• [Directions]:
Identify every line in the data below that contains the string "decrease", and copy each such line in full.

[Stored data entries]
+===+

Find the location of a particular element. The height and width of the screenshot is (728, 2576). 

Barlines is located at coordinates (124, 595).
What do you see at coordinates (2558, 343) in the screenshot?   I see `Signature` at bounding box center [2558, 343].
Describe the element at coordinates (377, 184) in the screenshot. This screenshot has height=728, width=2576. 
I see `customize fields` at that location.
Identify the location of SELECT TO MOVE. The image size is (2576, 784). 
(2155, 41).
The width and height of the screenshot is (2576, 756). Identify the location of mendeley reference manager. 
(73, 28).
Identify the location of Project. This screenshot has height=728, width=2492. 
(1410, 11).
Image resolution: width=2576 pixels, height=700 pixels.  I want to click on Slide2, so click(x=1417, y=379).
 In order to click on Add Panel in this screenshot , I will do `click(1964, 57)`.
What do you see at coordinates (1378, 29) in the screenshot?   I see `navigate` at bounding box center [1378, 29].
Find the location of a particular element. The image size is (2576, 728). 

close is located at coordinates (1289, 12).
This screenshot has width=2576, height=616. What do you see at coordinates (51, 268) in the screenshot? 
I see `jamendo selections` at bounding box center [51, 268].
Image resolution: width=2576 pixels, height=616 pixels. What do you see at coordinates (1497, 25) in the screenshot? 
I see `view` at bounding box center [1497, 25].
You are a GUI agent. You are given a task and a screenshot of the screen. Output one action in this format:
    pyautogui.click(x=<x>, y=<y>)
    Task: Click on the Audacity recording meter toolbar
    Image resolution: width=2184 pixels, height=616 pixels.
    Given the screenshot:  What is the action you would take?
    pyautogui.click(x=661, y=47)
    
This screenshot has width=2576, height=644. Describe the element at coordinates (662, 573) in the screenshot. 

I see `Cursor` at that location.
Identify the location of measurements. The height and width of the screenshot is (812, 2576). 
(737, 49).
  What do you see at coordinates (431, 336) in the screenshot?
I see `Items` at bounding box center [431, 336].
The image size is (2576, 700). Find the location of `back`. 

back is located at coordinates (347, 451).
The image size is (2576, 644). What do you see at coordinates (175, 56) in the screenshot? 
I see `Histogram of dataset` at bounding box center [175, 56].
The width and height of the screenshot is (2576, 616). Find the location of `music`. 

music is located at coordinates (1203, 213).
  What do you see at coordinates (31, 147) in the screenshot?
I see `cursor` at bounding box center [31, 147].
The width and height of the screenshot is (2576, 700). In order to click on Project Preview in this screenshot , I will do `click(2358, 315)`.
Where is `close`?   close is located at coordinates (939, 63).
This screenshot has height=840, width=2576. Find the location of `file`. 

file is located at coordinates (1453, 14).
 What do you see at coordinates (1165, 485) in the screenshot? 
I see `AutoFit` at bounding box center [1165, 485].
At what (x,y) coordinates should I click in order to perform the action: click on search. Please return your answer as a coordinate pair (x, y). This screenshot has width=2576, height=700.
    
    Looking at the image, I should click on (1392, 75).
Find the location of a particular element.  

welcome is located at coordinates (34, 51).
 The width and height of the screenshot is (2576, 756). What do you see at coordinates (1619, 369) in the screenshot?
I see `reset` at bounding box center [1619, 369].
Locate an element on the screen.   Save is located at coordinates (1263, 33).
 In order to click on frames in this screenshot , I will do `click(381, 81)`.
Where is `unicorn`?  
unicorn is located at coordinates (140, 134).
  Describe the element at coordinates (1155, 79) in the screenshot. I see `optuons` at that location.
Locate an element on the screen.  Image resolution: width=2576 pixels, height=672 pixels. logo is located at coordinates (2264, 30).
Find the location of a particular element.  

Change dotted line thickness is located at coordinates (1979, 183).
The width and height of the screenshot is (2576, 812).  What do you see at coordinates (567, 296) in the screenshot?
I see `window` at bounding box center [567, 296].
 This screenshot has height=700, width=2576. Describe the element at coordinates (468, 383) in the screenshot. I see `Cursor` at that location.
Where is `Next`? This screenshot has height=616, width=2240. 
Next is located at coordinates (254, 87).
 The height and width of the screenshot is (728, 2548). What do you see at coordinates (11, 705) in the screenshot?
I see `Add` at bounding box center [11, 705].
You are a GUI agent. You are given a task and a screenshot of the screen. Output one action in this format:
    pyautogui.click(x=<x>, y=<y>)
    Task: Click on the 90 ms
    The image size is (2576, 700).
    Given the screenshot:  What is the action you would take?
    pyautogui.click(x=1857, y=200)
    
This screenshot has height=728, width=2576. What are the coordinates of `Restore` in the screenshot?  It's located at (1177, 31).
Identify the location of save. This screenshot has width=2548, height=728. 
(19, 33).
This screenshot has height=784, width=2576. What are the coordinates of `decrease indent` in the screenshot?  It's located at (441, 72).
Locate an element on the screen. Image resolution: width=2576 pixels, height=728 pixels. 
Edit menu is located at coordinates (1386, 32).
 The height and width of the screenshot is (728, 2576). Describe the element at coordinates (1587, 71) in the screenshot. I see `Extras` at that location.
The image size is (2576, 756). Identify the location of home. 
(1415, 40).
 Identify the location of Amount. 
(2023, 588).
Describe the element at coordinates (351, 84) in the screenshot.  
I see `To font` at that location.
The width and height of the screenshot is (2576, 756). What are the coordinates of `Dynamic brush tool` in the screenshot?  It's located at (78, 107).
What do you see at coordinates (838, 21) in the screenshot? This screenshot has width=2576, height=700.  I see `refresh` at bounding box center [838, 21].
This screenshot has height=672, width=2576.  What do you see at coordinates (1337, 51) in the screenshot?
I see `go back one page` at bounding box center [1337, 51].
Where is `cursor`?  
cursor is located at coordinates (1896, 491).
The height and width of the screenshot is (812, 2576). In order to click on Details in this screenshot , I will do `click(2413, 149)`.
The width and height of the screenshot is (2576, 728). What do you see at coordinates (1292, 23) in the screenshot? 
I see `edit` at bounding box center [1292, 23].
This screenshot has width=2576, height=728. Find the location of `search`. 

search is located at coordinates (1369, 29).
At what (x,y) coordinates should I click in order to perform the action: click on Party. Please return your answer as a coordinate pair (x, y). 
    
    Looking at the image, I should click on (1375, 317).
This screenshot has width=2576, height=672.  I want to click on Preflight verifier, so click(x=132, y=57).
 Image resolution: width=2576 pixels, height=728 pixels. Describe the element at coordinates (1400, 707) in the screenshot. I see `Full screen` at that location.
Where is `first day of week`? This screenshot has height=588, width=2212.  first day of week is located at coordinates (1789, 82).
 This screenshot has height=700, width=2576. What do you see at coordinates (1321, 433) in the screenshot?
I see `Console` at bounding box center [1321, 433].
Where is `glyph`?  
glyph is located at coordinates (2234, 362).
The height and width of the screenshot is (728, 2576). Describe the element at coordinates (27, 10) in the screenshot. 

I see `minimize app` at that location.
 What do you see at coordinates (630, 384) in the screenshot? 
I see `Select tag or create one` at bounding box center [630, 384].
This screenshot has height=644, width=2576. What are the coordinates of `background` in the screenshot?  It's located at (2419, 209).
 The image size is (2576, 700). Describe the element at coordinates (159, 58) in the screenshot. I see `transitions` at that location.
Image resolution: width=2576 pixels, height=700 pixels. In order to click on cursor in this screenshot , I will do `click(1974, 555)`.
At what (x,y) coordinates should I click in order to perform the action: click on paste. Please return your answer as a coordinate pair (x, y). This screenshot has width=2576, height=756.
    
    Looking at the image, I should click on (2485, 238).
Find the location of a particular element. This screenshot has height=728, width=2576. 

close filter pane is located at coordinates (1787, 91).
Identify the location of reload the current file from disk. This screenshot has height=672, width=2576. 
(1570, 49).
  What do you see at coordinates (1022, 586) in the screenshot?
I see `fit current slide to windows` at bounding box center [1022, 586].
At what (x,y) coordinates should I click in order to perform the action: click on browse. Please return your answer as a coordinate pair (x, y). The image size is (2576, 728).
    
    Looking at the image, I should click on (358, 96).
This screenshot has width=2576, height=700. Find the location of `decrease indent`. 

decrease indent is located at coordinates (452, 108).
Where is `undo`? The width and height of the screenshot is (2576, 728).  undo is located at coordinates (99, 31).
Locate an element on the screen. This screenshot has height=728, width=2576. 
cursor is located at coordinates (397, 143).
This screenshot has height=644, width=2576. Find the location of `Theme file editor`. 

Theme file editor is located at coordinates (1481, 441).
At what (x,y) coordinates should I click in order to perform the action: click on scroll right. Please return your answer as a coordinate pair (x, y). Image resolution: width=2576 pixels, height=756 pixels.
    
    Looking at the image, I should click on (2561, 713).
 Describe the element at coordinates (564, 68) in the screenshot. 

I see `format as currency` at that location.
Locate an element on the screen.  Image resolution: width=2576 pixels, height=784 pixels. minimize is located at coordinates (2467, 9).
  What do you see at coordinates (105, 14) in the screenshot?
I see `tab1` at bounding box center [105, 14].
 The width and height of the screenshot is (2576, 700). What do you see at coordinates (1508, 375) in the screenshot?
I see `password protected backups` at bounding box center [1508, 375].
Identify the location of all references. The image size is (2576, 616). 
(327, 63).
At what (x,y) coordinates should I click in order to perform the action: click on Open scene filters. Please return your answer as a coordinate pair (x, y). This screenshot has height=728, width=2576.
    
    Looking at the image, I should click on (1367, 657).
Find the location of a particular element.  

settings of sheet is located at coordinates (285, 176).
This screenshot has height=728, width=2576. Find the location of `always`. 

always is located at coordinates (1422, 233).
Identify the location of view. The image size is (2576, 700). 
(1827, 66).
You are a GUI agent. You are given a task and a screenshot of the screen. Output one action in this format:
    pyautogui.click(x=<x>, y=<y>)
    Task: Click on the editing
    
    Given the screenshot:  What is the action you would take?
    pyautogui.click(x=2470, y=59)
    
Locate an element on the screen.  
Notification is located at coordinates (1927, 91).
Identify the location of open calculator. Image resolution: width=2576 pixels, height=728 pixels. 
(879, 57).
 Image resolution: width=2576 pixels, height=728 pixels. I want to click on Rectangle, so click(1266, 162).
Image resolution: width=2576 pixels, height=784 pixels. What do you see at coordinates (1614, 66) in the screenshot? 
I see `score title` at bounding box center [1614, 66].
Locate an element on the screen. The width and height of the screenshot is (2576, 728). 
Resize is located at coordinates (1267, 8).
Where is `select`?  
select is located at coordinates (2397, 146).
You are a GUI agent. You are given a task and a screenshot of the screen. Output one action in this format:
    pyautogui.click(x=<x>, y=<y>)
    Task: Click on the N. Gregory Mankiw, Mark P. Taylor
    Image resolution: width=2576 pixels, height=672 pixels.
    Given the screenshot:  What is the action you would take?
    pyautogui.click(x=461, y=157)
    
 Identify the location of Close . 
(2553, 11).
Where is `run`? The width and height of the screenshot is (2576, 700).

+===+

• [Problem solution]:
This screenshot has height=784, width=2576. What are the coordinates of `decrease indent` in the screenshot?  It's located at (441, 72).
This screenshot has width=2576, height=700. Find the location of `decrease indent`. 
decrease indent is located at coordinates (452, 108).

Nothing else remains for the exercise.